Jack Covert Selects - Give and Take
April 12, 2013
Give and Take: A Revolutionary Approach to Success by Adam Grant, Viking Books, 320 pages, $27. 95, Hardcover, April 2013, ISBN 9780670026555 “I want to explore what separates the champs from the chumps,” says Adam Grant in the first chapter of Give and Take. Grant sets this up with an explanation of three different personality types on a spectrum of reciprocity: takers, matchers, and givers.
Give and Take: A Revolutionary Approach to Success by Adam Grant, Viking Books, 320 pages, $27.95, Hardcover, April 2013, ISBN 9780670026555
“I want to explore what separates the champs from the chumps,” says Adam Grant in the first chapter of Give and Take. Grant sets this up with an explanation of three different personality types on a spectrum of reciprocity: takers, matchers, and givers. Givers and takers are exactly what they sound like, and matchers are the ones in the middle who do a little of both. While we all know and probably dislike takers, and most of us really operate as matchers, Grant argues that there are great benefits to being a giver.
Leading this case-rich study on interaction is Grant’s demonstration of the phenomenon in which givers are both the best and the worst performers when it comes to measuring overall success. He begins with the case of David Hornik, a venture capitalist who takes a “giver” approach to pursuing his friend’s newest startup idea. Hornik doesn’t end up making the deal, and he initially attributes it to his approach. Was he too generous, too friendly? This case is a perfect opener, because it demonstrates both of the potential outcomes that givers can experience. Nice guys—givers—can certainly finish last. However, Grant later supplies a valuable coda to this story. After a few months had passed, Hornik received an offer to buy in to his friend’s startup. It turned out that his giver attitude (not to mention his reputation for success) were too irresistible in the long run. And this is an essential point: givers might lose some in the short term, but they usually win in the long term.

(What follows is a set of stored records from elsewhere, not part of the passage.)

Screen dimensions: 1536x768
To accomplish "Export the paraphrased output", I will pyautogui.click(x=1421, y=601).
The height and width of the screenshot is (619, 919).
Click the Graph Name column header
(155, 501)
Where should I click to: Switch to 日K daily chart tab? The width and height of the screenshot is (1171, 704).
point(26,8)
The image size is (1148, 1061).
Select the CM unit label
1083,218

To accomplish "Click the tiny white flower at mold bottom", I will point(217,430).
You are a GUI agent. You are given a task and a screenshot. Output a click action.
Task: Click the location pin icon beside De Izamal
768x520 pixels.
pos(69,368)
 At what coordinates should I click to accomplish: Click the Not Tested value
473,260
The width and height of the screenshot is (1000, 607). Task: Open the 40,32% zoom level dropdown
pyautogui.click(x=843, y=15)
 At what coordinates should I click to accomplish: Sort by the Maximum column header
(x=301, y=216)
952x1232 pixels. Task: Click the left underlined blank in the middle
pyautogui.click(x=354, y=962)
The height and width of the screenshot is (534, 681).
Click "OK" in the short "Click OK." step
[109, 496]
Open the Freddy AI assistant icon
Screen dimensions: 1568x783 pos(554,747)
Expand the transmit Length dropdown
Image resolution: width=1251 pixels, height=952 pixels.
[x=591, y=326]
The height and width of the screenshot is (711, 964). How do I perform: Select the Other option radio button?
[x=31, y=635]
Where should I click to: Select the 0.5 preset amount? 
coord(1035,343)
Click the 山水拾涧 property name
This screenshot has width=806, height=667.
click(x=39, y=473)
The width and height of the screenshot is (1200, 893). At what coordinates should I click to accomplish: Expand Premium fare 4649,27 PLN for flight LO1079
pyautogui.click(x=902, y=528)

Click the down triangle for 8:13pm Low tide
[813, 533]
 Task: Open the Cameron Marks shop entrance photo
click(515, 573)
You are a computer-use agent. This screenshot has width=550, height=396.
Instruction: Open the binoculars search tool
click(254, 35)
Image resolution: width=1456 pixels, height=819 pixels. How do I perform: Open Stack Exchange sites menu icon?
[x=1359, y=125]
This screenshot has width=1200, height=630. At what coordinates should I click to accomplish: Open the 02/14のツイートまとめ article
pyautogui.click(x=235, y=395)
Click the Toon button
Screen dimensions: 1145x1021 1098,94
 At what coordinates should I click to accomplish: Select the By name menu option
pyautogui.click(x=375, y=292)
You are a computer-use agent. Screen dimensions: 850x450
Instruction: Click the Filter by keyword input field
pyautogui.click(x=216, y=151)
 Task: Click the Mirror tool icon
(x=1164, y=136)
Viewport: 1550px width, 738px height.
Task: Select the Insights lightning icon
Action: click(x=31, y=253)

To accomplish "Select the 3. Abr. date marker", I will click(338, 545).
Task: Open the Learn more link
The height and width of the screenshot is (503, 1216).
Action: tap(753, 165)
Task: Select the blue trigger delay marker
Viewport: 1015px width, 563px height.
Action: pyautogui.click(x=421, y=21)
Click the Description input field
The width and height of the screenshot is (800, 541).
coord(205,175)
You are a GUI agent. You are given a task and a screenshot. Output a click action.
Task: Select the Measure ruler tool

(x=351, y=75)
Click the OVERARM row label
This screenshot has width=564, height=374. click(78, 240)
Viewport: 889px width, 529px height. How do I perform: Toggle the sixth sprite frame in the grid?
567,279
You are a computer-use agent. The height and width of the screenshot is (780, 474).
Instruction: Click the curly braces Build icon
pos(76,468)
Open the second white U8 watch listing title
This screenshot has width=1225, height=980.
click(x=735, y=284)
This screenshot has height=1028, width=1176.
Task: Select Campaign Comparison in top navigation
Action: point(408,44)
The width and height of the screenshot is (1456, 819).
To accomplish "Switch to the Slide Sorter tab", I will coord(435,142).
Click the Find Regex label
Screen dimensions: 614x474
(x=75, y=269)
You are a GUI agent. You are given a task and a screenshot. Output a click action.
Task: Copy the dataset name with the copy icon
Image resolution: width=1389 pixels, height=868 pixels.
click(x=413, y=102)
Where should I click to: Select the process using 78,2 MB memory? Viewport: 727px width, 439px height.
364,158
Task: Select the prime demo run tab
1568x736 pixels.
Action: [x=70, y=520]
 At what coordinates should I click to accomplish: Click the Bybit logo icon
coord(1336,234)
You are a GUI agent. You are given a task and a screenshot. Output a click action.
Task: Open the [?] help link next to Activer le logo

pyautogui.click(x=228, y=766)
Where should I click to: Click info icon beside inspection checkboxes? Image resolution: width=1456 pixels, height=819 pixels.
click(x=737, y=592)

Throughout Give and Take, Grant gives a 360-degree perspective of givers and takers. He demonstrates the importance of distinguishing givers from takers and fakers, and how to operate like a giver without simply becoming a conduit for a selfish acquaintance’s will. And while you might feel compelled to help solve everyone’s problems, that compulsion might also harm you in the process, so he offers advice to givers to avoid the risk of being stretched too thin.
This whole idea of operating like a giver is especially relevant today. Many workers don’t consider themselves to be part of a team in the workplace. We might have inherited our parents’ or grandparents’ worldview, based on a manufacturing economy in which most workers operated independently of each other, completing their own tasks. The American economy today is more service-oriented than ever. According to Grant, more than 80% of Americans now work in the service sector. Whether we realize it or not, we are often working with people to produce results for people. How we interact with people on all sides of our work is exactly the point at which we can consider Give and Take.
Maybe “How will you get ahead?” is not the question to be asking. Instead, ask yourself, “How can I help?”